In November 2004, after one row too many with the Albion chairman, Jeremy Peace, Gary Megson was fired, leaving the club one place above the relegation places.

Robson was a brave choice. He was greeted with scepticism and hurt by stories of too much drink and too few coaching skills. Results began spiralling downwards. And yet like Roberto Martinez with Wigan, Robson was passionately convinced that if Albion were to survive, it would be through high-quality passing football.

They are still the only Premier League club to survive after being bottom at Christmas. A present Robson did receive from his family was a small jade Buddha he kept in his pocket for luck. Gradually, as the passing game gelled, they lost just three of their last dozen games but Albion were coming from an awful long way back.

Like his one-time team-mate Gordon Strachan in 1997, Robson spent the morning of the match wondering what the club would be like after relegation. If any of the three teams above them won, Albion were down, even if they did manage to beat Portsmouth at the Hawthorns.

Southampton, perhaps the greatest serial escapologists of them all, were at home to Manchester United. However, they would pay the price for abandoning the confines of The Dell that had so often saved them, for the wider spaces of St Mary's. Norwich were thrashed 6-0 by Fulham.

That left Crystal Palace at Charlton, a club inclined to do them few favours. With five minutes remaining Palace were winning 2-1, which Robson knew, if only by the way Kieran Richardson's second goal for Albion drew such muted applause. A Jonathan Fortune header at the Valley changed everything and suddenly Robson had champagne being tipped over his head from all angles.

West Ham United 2007

Position on last day 17th (fourth bottom)
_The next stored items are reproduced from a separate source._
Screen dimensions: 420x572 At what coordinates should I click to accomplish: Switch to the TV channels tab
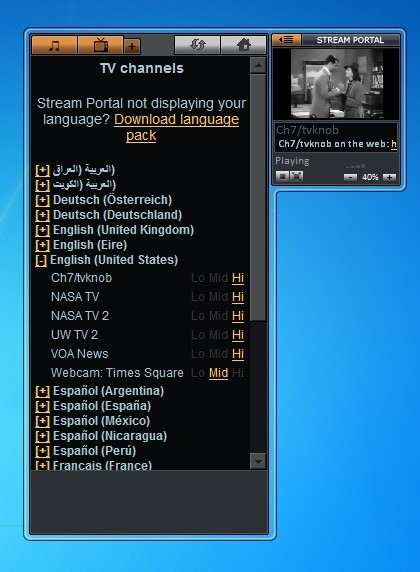100,45
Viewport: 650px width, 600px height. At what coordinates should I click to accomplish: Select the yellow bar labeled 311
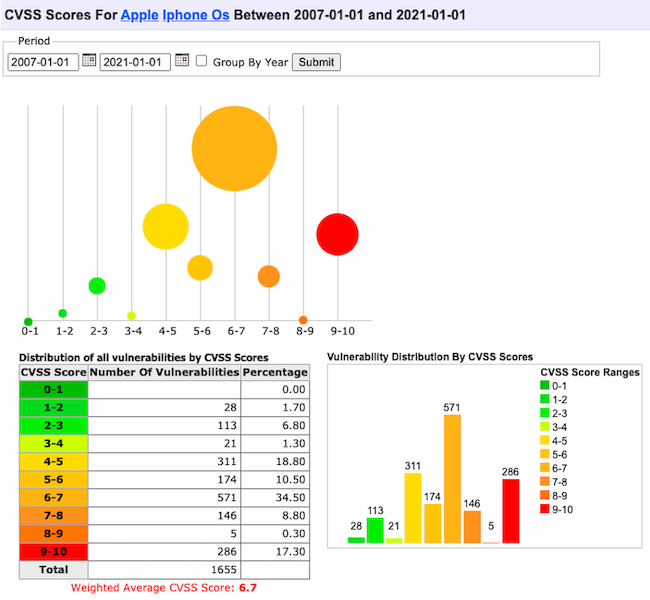(x=413, y=508)
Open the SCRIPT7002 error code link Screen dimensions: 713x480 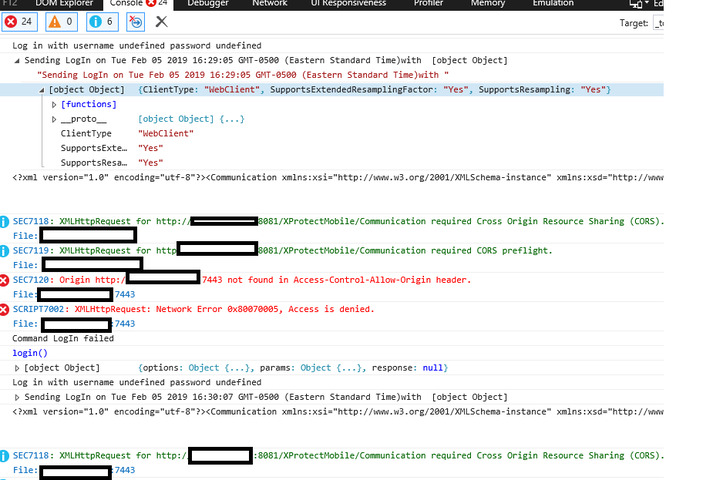(41, 310)
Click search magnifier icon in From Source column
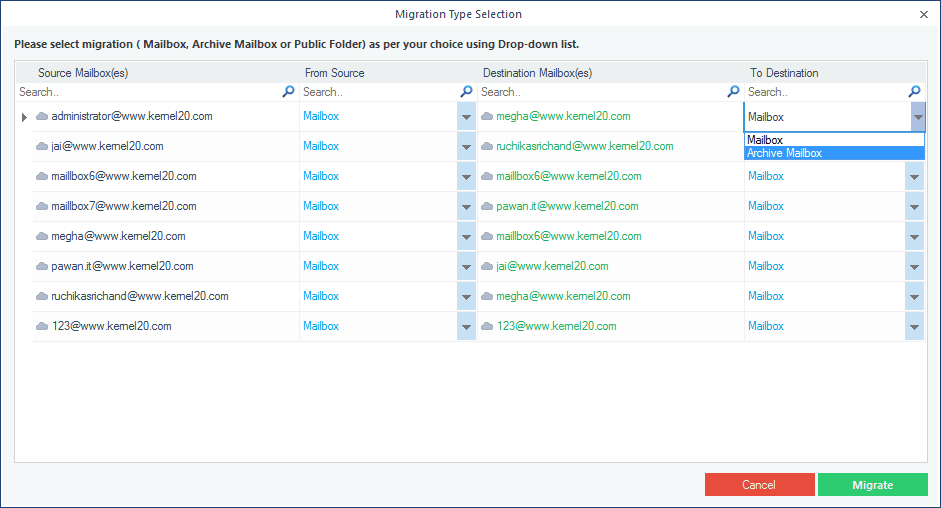This screenshot has height=508, width=941. pos(466,92)

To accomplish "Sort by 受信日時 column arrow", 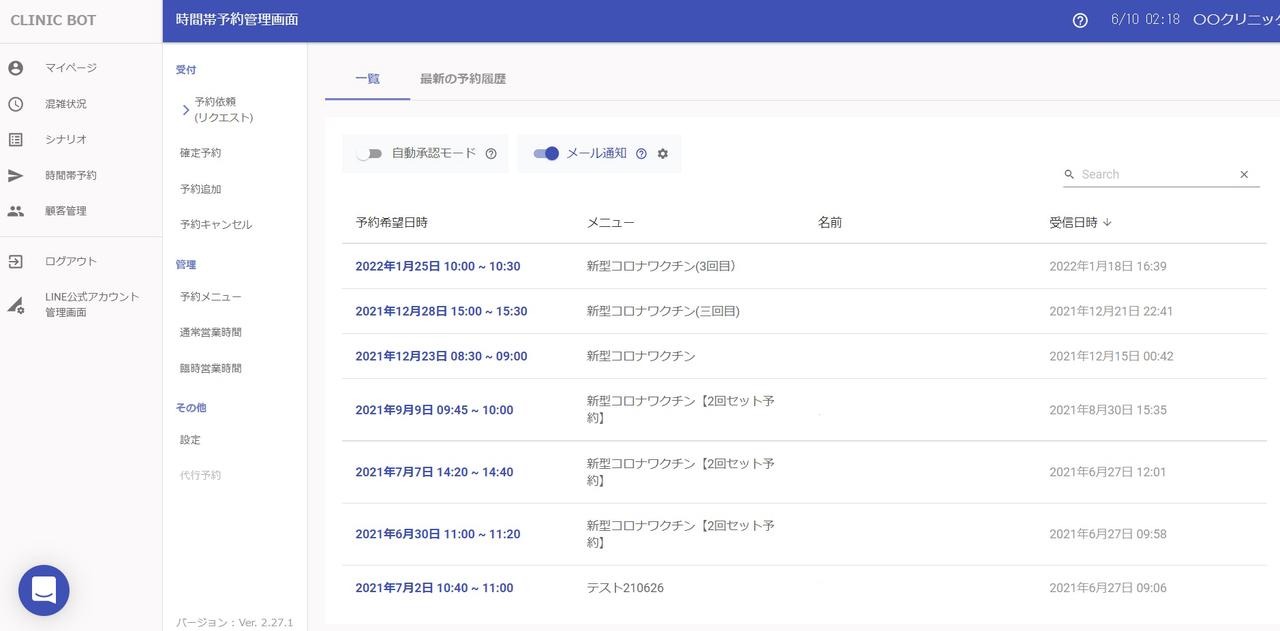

Number of teams in danger of the drop: One from three Sheffield United*, West Ham, Wigan.

Form over last 10 games 1.8pts per game

Finished 15th.

In the minds of Neil Warnock and many others this is one of football's great conspiracies: West Ham sign Carlos Tevez but conceal the fact that his registration is not owned by them but by a third party, his agent, Kia Joorabchian; Tevez's goals save West Ham from relegation and on the final day when they require a point at Old Trafford, Sir Alex Ferguson fields a deliberately weakened team against his old friend, Alan Curbishley; West Ham win 1-0, through a Tevez goal, and the victims are poor, honest Sheffield United.

The fact that West Ham are the only team to have paid compensation to a club they have sent down tends to support the theory, at least as far as Tevez's registration is concerned. However, the picture is deeper than that.
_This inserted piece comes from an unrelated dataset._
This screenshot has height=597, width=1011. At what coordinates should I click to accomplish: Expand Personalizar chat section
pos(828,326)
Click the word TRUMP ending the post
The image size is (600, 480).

West Ham's escape was a long, brilliant sprint that took them from a hopeless position – bottom and 10 points adrift in March to starting the final day outside the relegation zone. They took 21 points from their final 11 fixtures. They won their last four matches and although Ferguson, preparing for an FA Cup final, rested Ronaldo, Giggs, Scholes, Ferdinand and Vidic, Manchester United still aimed 25 shots at Robert Green's goal. West Ham would only have been relegated if they lost and Wigan won at Bramall Lane.

In the row between Sheffield United and West Ham, Wigan appear entirely forgotten. They were the ones in the relegation zone, their form had collapsed and their manager, Paul Jewell, was being torn apart by stress in both his public and private life. He, like Warnock, would resign immediately afterwards.
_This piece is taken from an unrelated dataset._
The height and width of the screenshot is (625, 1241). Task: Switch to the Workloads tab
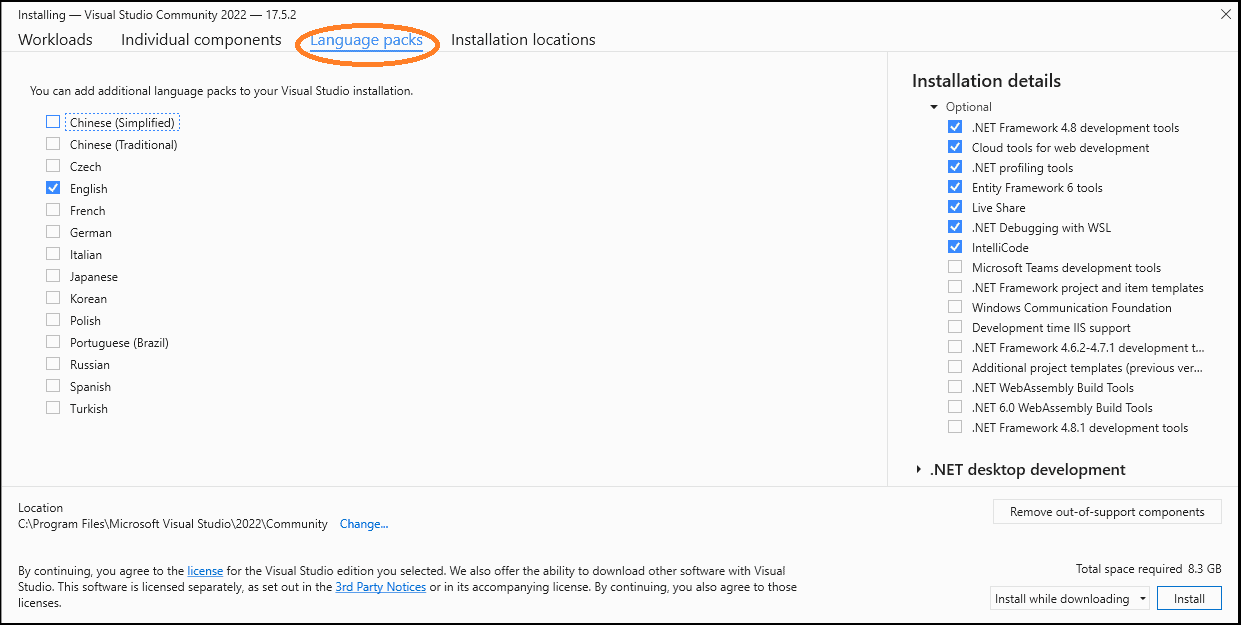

They had taken three points from their last eight games. They were the only one of the three that had to win. They had Lee McCulloch sent off. They were a mess. All Sheffield United had to do to survive was to avoid defeat on their own ground against 10 men.

In the driving rain, in Warnock's final match in charge of his boyhood team, their fate was in their own hands and, in keeping with so much of Yorkshire football, they somehow managed to toss it away. Wigan won 2-1, saving themselves in the last ditch. It would become a habit.